Dalam pelaksanaannya, pendampingan dilakukan oleh tenaga kesehatan bersama kader melalui kunjungan rumah dan pemantauan rutin di Puskesmas atau posyandu. Anak baduta dengan kondisi gizi kurang dipantau secara berkala melalui penimbangan berat badan, pengukuran panjang badan, serta evaluasi pola makan dan kesehatan secara menyeluruh.

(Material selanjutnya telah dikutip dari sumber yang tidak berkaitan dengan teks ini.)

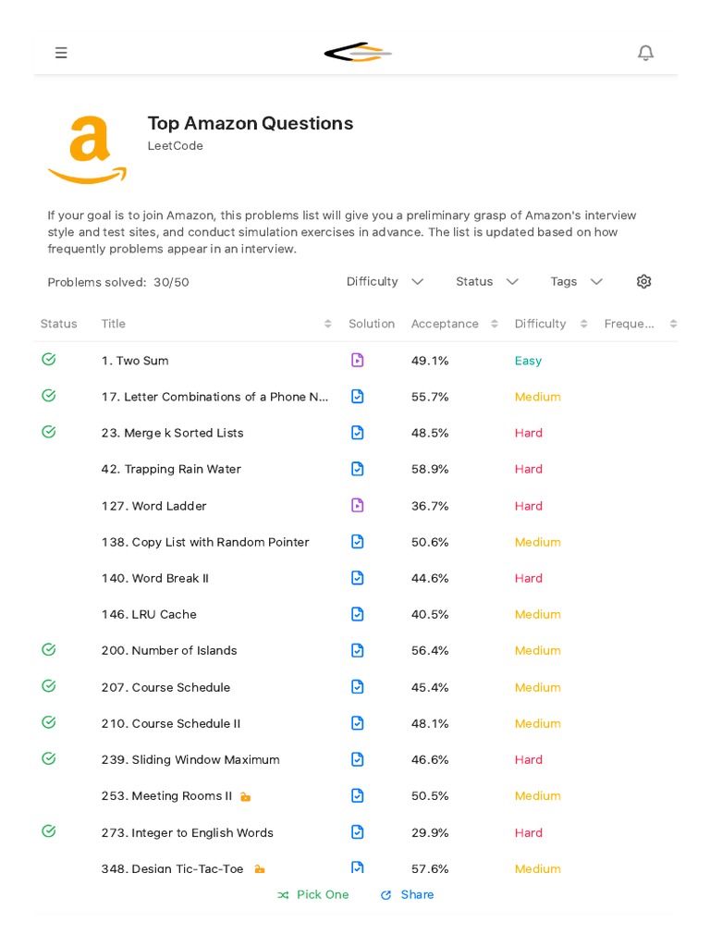This screenshot has height=947, width=710.
Task: Open video solution for Word Ladder
Action: click(358, 506)
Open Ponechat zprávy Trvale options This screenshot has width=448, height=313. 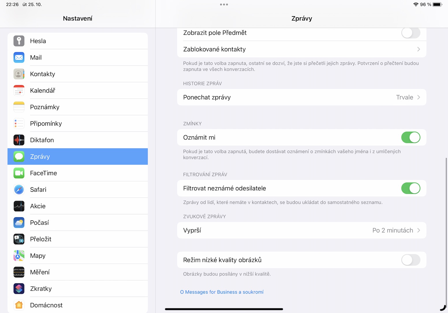tap(408, 97)
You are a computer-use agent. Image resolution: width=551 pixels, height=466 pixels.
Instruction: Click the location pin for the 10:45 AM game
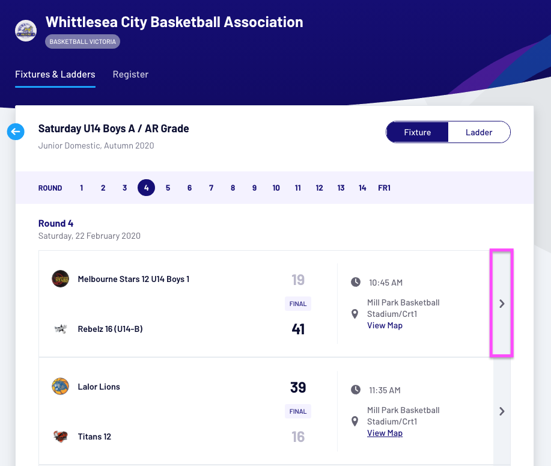pos(356,314)
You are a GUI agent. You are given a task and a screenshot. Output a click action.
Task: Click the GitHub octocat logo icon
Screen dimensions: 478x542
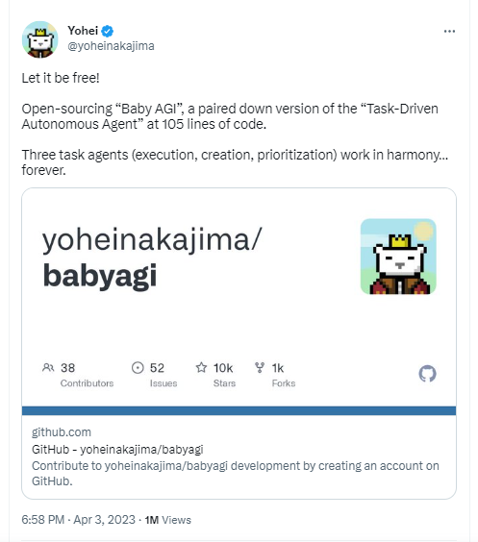(427, 374)
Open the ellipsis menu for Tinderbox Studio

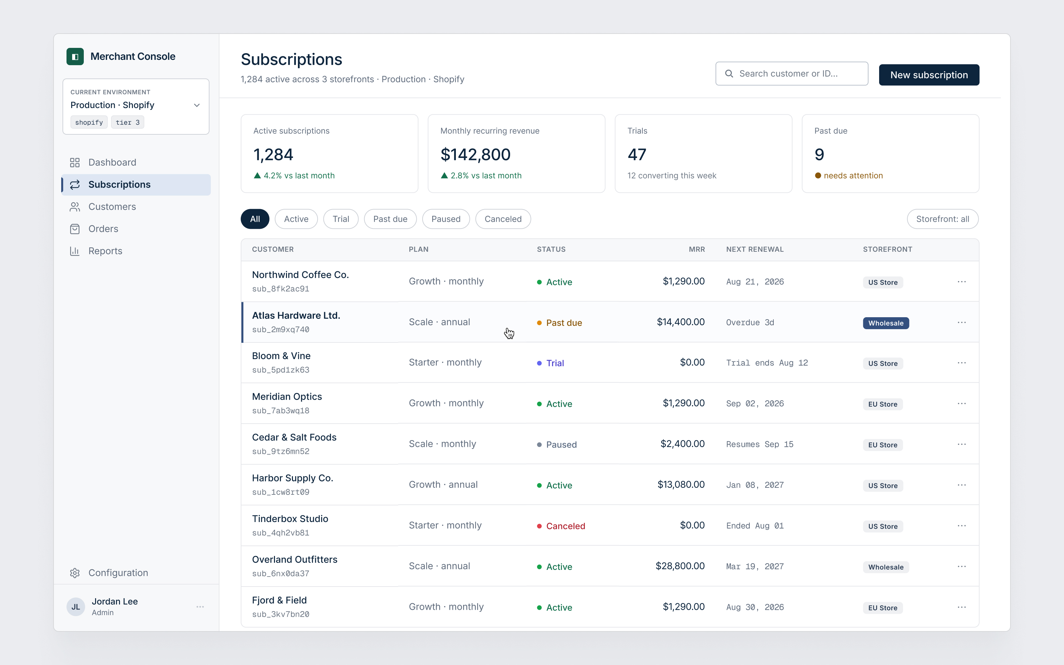(962, 526)
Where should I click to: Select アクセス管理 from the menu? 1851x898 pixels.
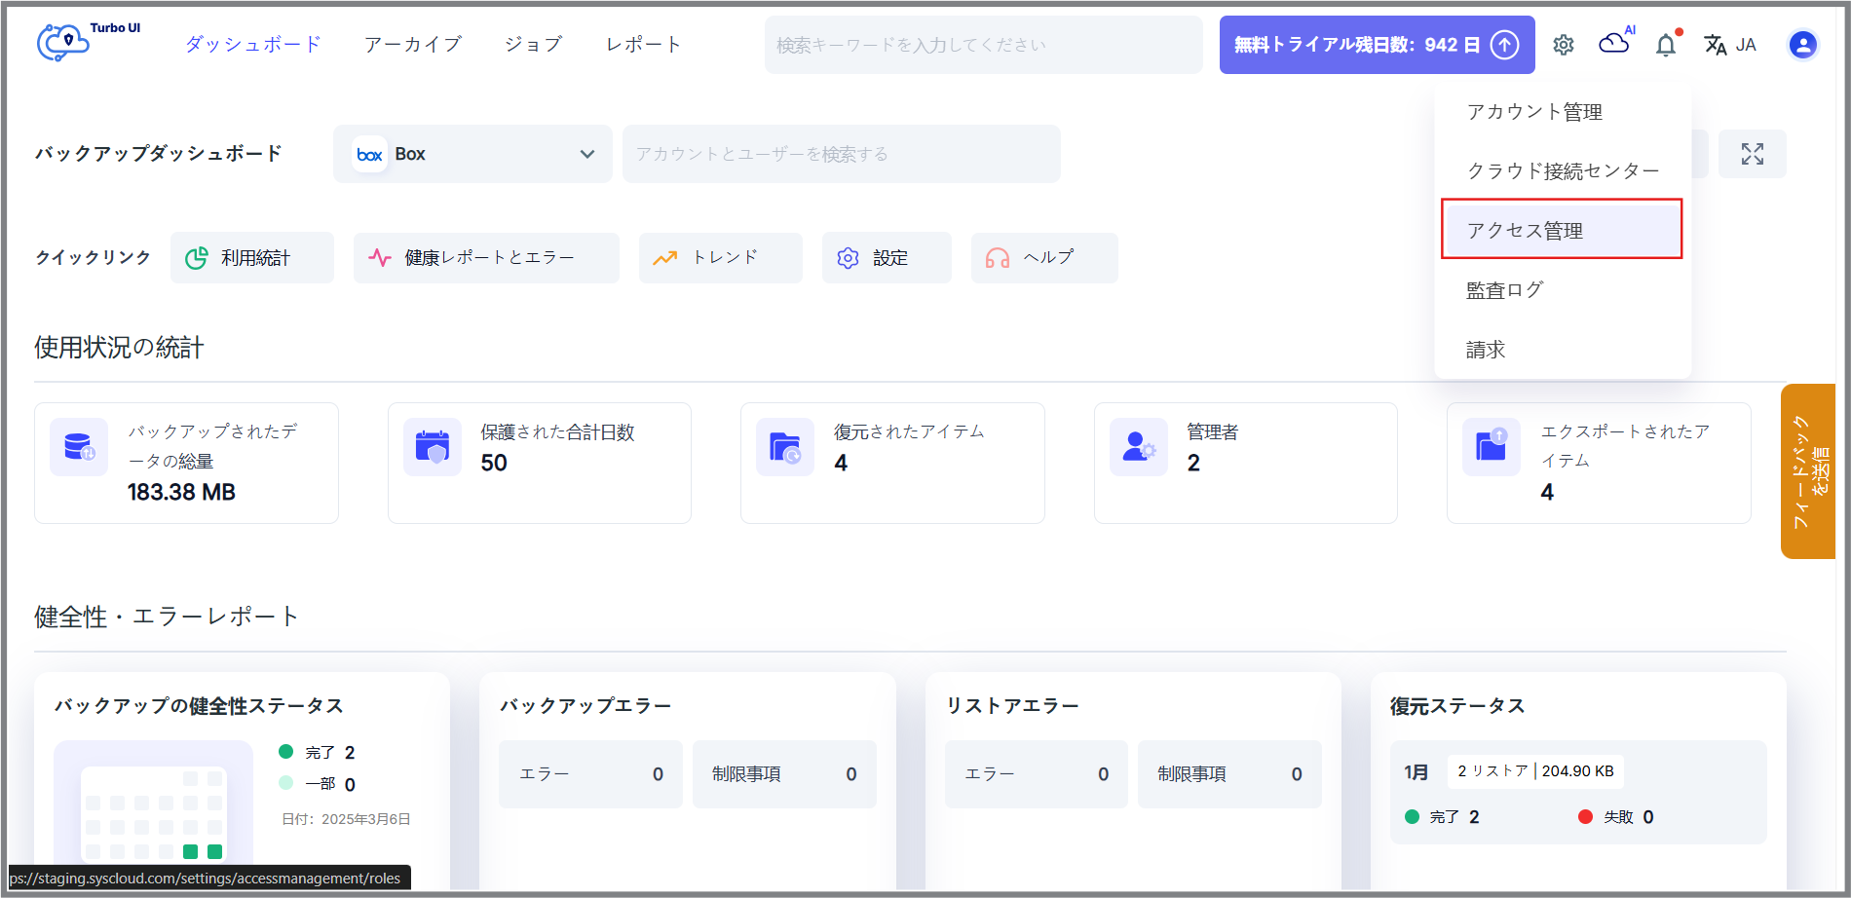point(1562,230)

Ibu dan keluarga diberikan edukasi terkait pemberian makan bayi dan anak (PMBA) yang tepat, termasuk pemberian ASI, MP-ASI yang sesuai usia, frekuensi makan, serta variasi menu bergizi seimbang. Selain itu, dilakukan juga pemberian makanan tambahan (PMT) dan suplementasi sesuai kebutuhan untuk membantu mempercepat perbaikan status gizi anak.
Pendampingan ini juga mencakup identifikasi faktor penyebab gizi kurang, seperti pola asuh, kondisi kesehatan, maupun faktor lingkungan, sehingga intervensi yang diberikan dapat lebih tepat sasaran. Keterlibatan keluarga menjadi kunci utama dalam keberhasilan perbaikan gizi anak.
Tujuan dari kegiatan ini adalah untuk meningkatkan status gizi baduta, mencegah terjadinya kondisi yang lebih serius seperti stunting, serta memastikan anak tumbuh dan berkembang secara optimal sesuai usianya.
Melalui pendampingan yang intensif dan berkelanjutan, diharapkan anak dengan gizi kurang dapat segera mengalami perbaikan, sehingga tumbuh menjadi anak yang sehat, aktif, dan memiliki masa depan yang lebih baik.